Check out our latest analysis for Mercantile Bank

Mercantile Bank's Earnings Will Easily Cover The Distributions

Solid dividend yields are great, but they only really help us if the payment is sustainable.

Mercantile Bank has a long history of paying out dividends, with its current track record at a minimum of 10 years. Past distributions do not necessarily guarantee future ones, but Mercantile Bank's payout ratio of 26% is a good sign as this means that earnings decently cover dividends.

Looking forward, earnings per share is forecast to fall by 14.5% over the next year. But assuming the dividend continues along recent trends, we believe the future payout ratio could be 35%, which we are pretty comfortable with and we think would be feasible on an earnings basis.

historic-dividend
historic-dividend

Mercantile Bank Has A Solid Track Record

The company has been paying a dividend for a long time, and it has been quite stable which gives us confidence in the future dividend potential. The annual payment during the last 10 years was $0.36 in 2013, and the most recent fiscal year payment was $1.32. This works out to be a compound annual growth rate (CAGR) of approximately 14% a year over that time. So, dividends have been growing pretty quickly, and even more impressively, they haven't experienced any notable falls during this period.

The Dividend Looks Likely To Grow

The company's investors will be pleased to have been receiving dividend income for some time. Mercantile Bank has seen EPS rising for the last five years, at 17% per annum. Mercantile Bank definitely has the potential to grow its dividend in the future with earnings on an uptrend and a low payout ratio.

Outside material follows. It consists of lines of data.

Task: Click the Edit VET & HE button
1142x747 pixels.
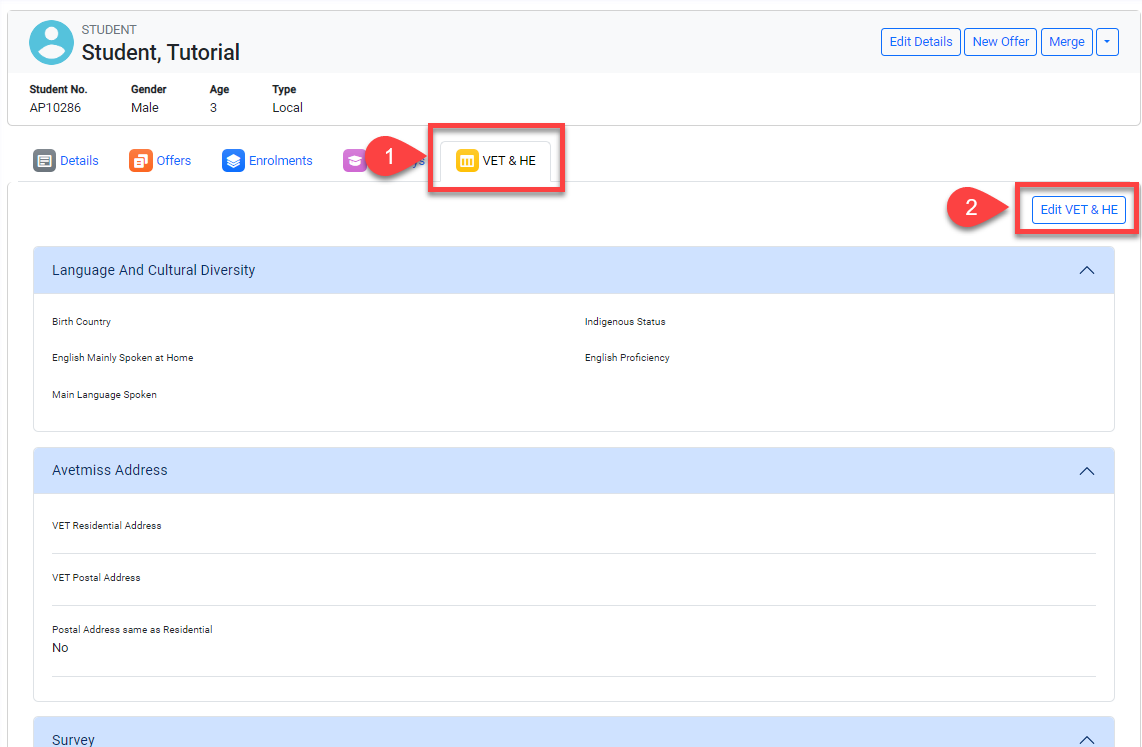Action: 1078,210
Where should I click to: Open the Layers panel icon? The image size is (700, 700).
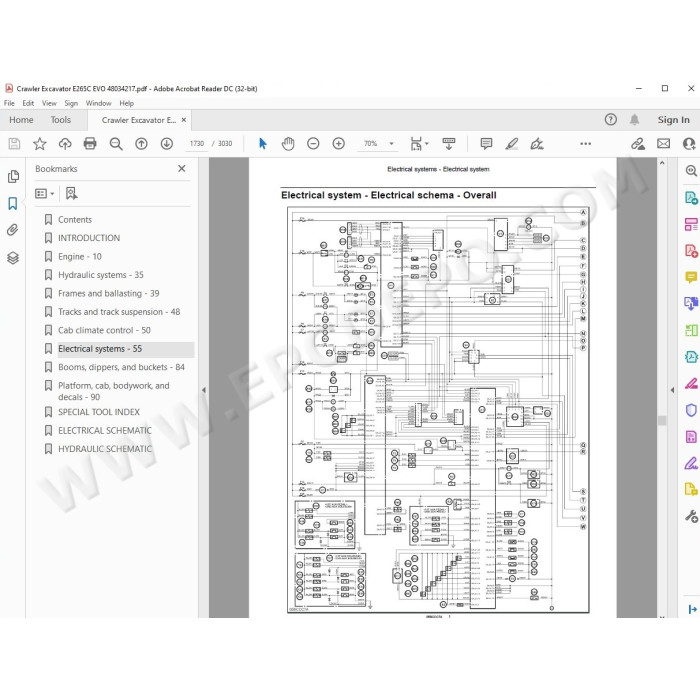coord(13,258)
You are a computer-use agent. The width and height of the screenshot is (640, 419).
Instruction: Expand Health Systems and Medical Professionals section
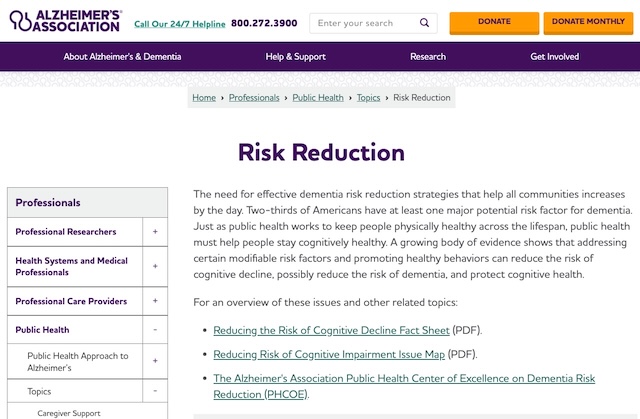point(155,267)
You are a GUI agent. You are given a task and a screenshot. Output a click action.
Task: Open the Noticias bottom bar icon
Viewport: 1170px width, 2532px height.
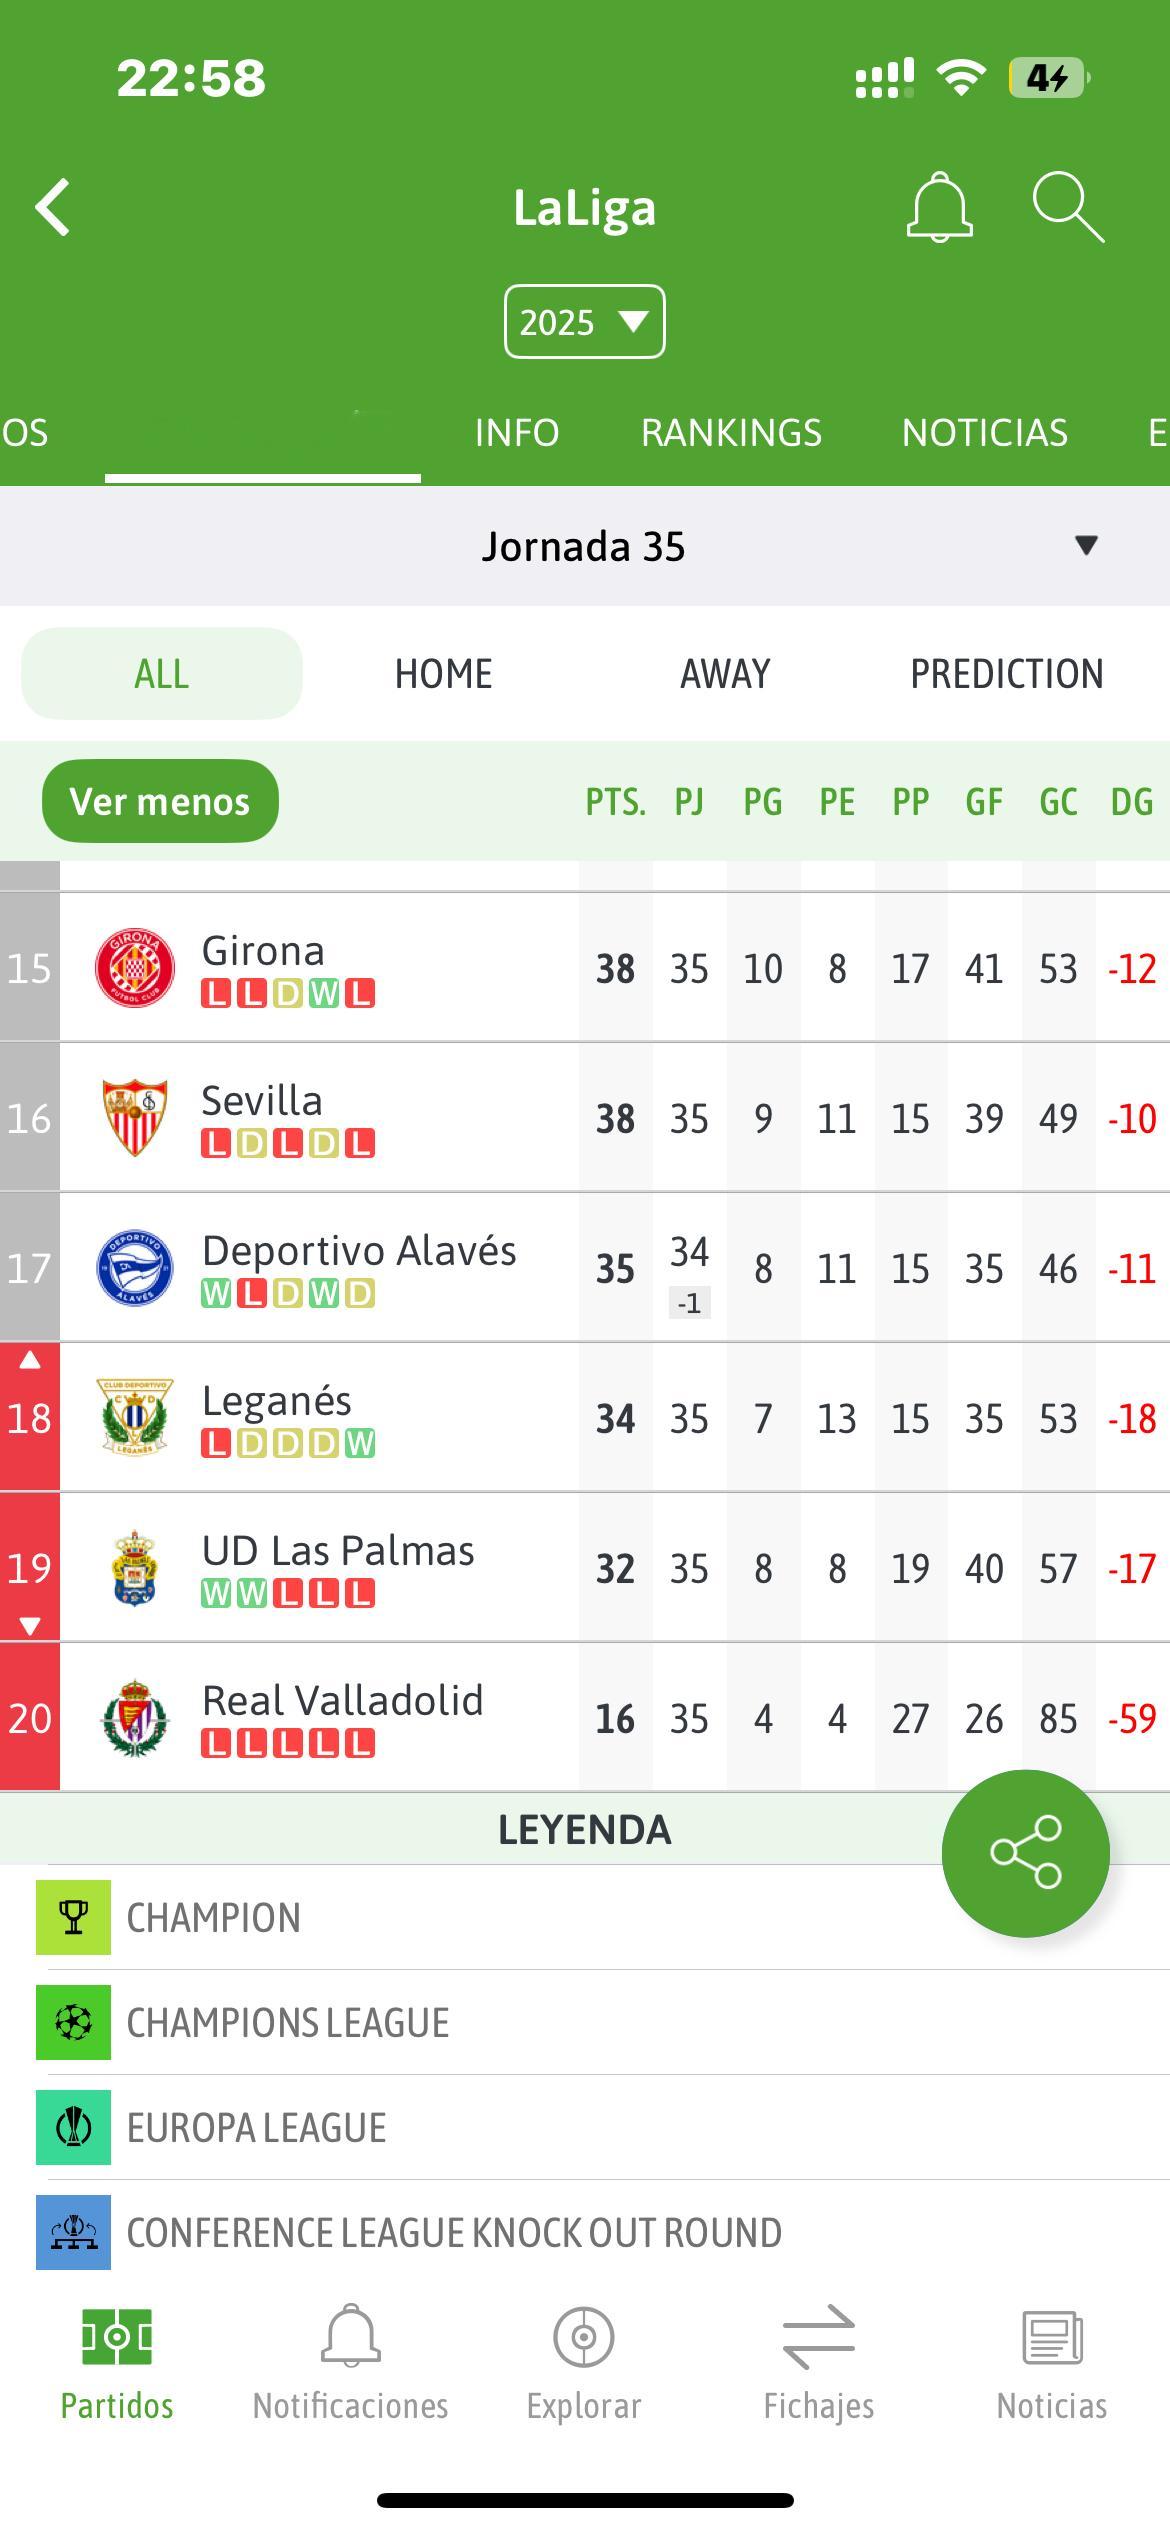1052,2338
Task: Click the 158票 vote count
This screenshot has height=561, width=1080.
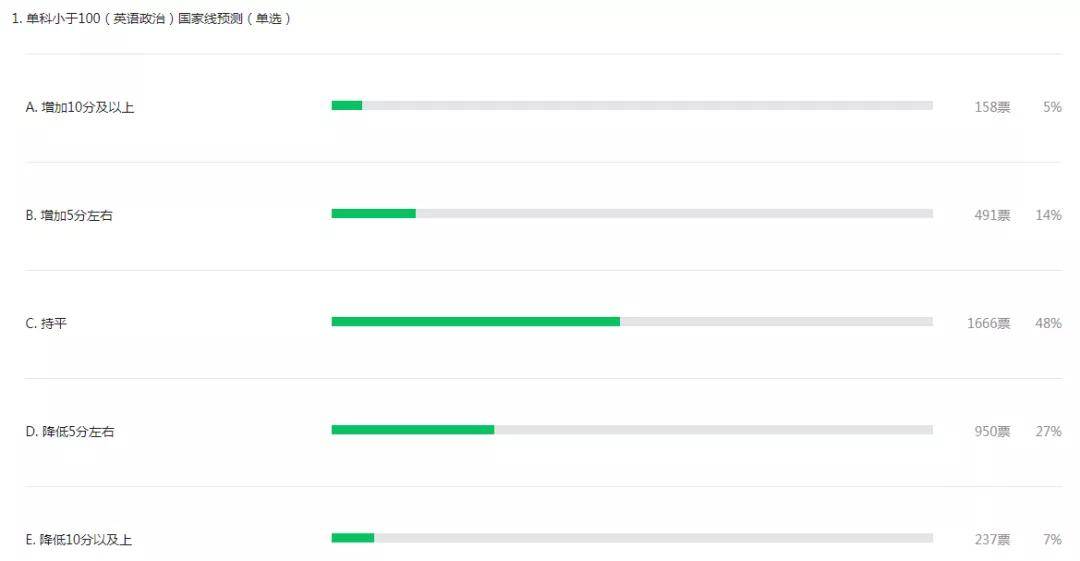Action: (x=992, y=107)
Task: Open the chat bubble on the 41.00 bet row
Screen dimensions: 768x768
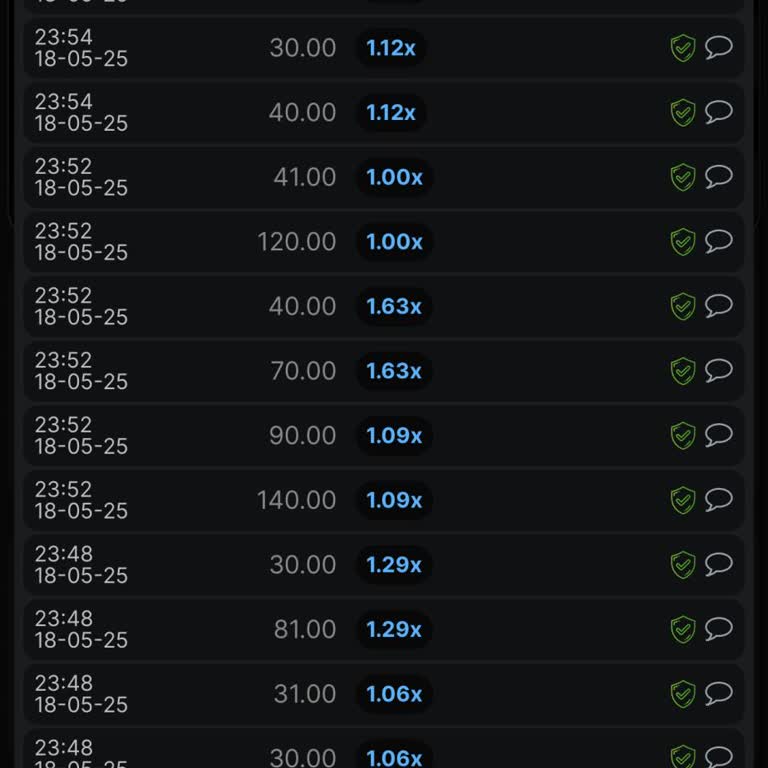Action: (719, 177)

Mercantile Bank Looks Like A Great Dividend Stock

In summary, it is always positive to see the dividend being increased, and we are particularly pleased with its overall sustainability. The earnings easily cover the company's distributions, and the company is generating plenty of cash. However, it is worth noting that the earnings are expected to fall over the next year, which may not change the long term outlook, but could affect the dividend payment in the next 12 months. Taking this all into consideration, this looks like it could be a good dividend opportunity.

It's important to note that companies having a consistent dividend policy will generate greater investor confidence than those having an erratic one. Meanwhile, despite the importance of dividend payments, they are not the only factors our readers should know when assessing a company. For example, we've picked out 1 warning sign for Mercantile Bank that investors should know about before committing capital to this stock. If you are a dividend investor, you might also want to look at our curated list of high yield dividend stocks.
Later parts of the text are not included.